Prof O’Shea said obesity was our biggest public health problem, affecting every economic and age group and driving the trolley crisis in hospitals.

He said the trolley crisis was being fuelled by “the common things”, such as people having heart attacks and strokes, alcohol-related injuries, and the ageing population.

“People say, ‘How do we solve the trolley crisis?’ Well, you solve the trolley crisis by having less illness, and when you reduce obesity you will reduce all over our chronic diseases – diabetes, cancer, heart disease and stroke.

“I work on the frontline on call so I see the trolley crisis on a weekly basis and the solution is to get our public health system better resourced and that’s what Healthy Ireland is all about.

“There is a short-term crisis, and as a short-term solution, extra beds is going to help. But we need to change our approach to public health. We need to change the focus of where we manage illness, so more of it can be managed in primary care and we need to change our attitudes to death and dying and where that can happen,” he said.

‘Not sustainable’

Prof O’Shea said 40 per cent of people now died in acute hospitals and this was “not sustainable”.

The consultant said primary care needed to be augmented, and while there were plans for this, they would take at least 10 years to implement.

“The other side of the equation is improving health, and you improve health by getting people out, getting people active, getting people eating healthier and consuming less liquid calories, both alcohol and sugar-sweetened drinks.”

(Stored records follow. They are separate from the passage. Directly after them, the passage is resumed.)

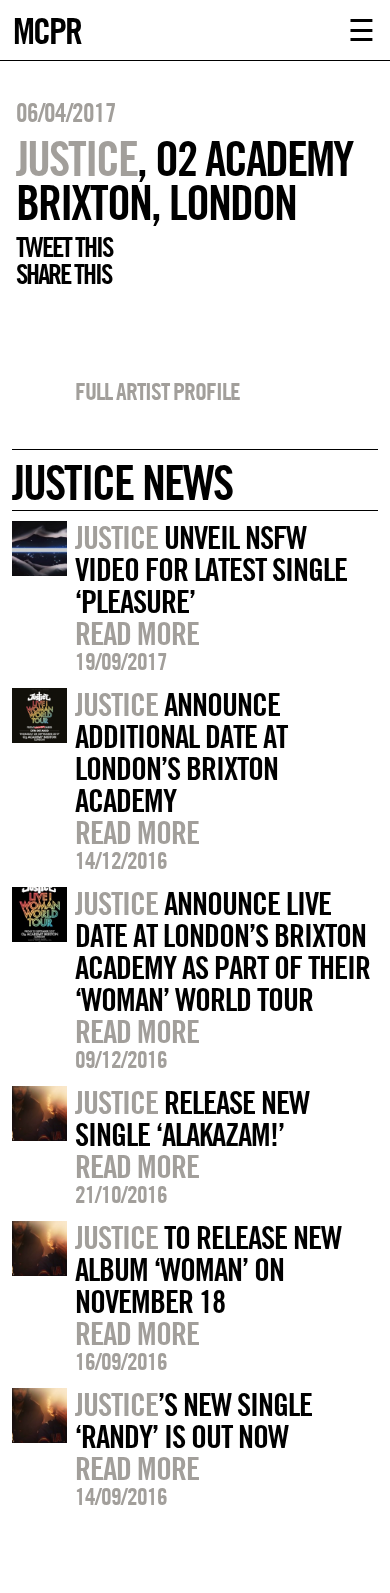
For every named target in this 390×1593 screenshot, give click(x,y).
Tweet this (64, 247)
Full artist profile (157, 391)
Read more (137, 633)
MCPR (47, 28)
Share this (63, 274)
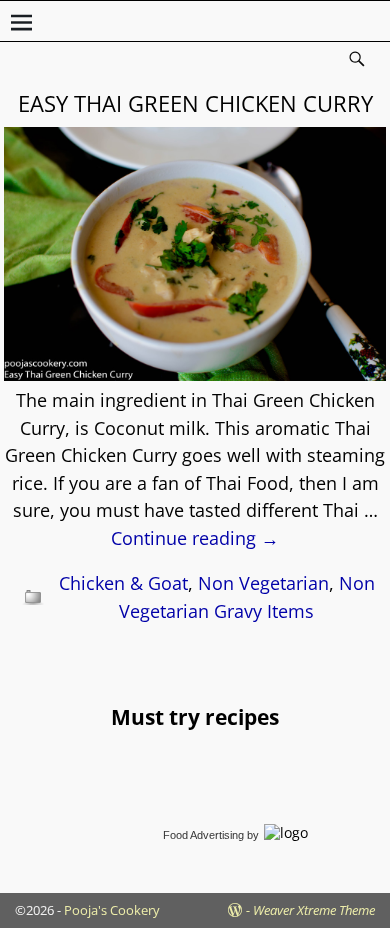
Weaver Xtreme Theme (314, 910)
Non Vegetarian (263, 583)
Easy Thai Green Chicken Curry (195, 103)
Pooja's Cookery (112, 910)
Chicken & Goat (123, 583)
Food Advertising (203, 835)
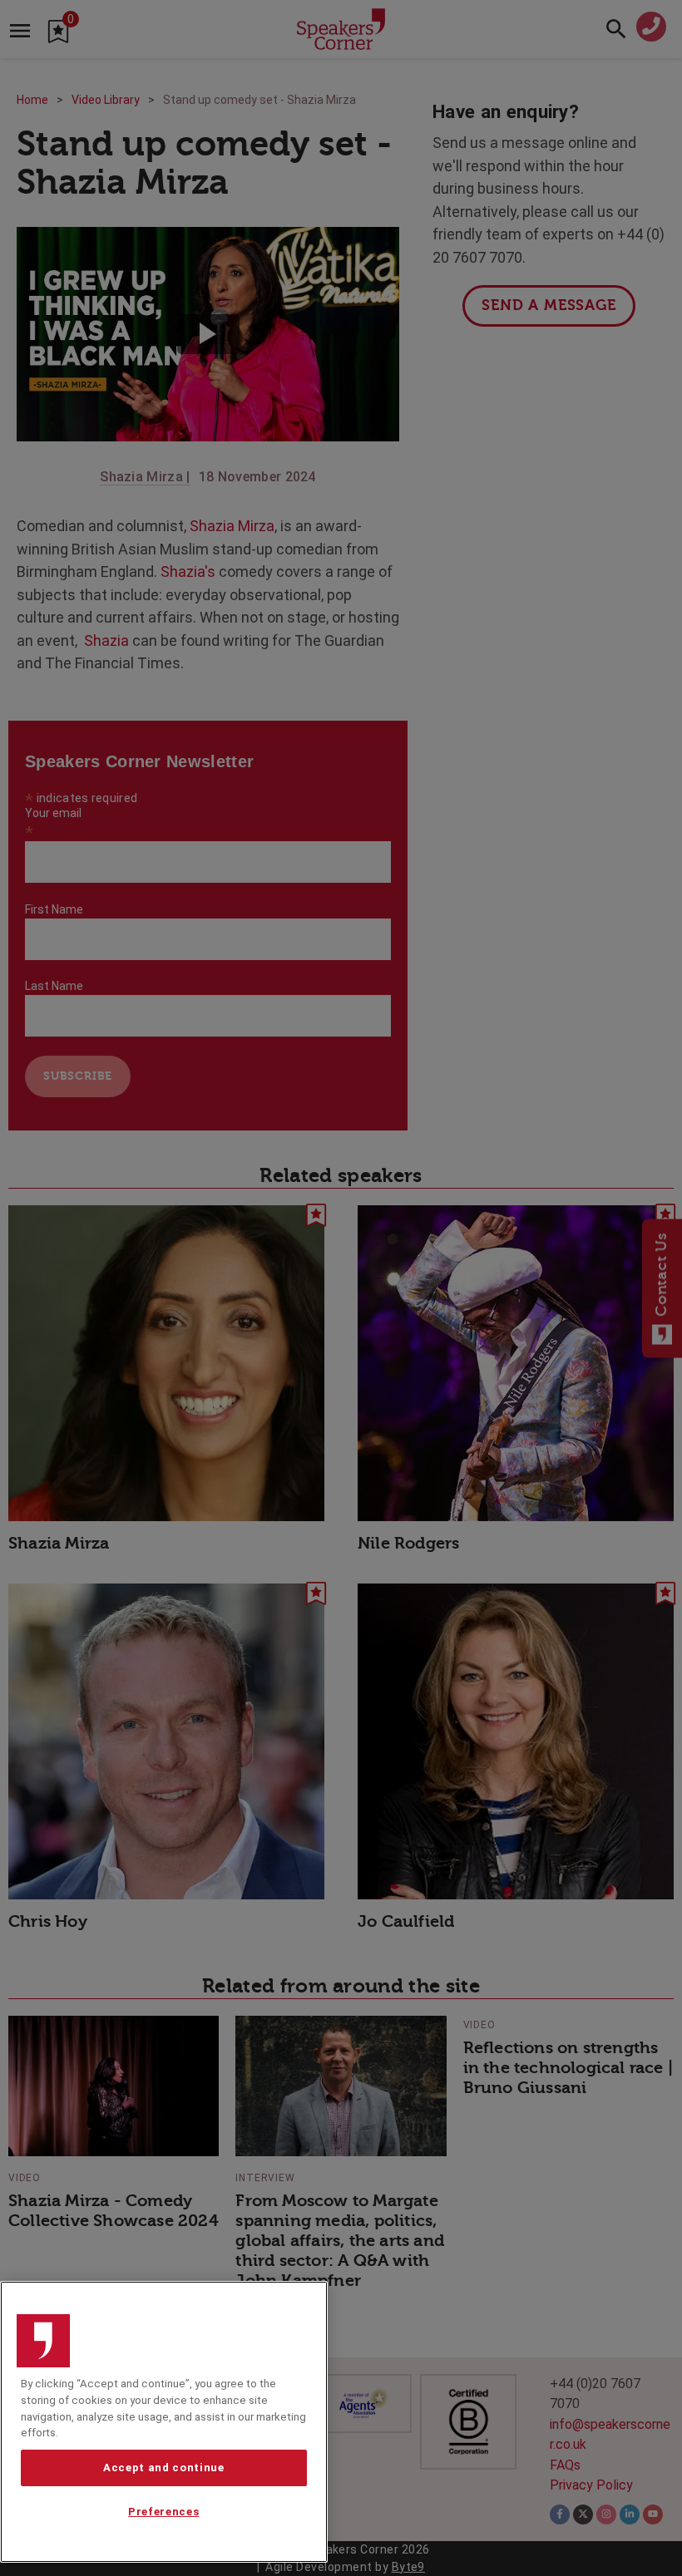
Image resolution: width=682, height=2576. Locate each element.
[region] (164, 2422)
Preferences (163, 2511)
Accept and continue (163, 2467)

The proposed minimum unit pricing for alcohol and the new sugar tax would help address these issues, he said.

The Healthy Ireland campaign focuses on three key areas: encouraging people to eat more healthily, to be more active, and to look after their mental wellbeing.

The campaign launch took place at Croke Park at an event for community leaders for the new series of RTÉ’s Operation Transformation, which follows five people over eight weeks as they work to improve their fitness, lifestyle and weight.

Taoiseach Leo Varadkar attended the event and took part in a short question-and-answer session on stage with Operation Transformation presenter Kathryn Thomas. He declined to answer questions from reporters.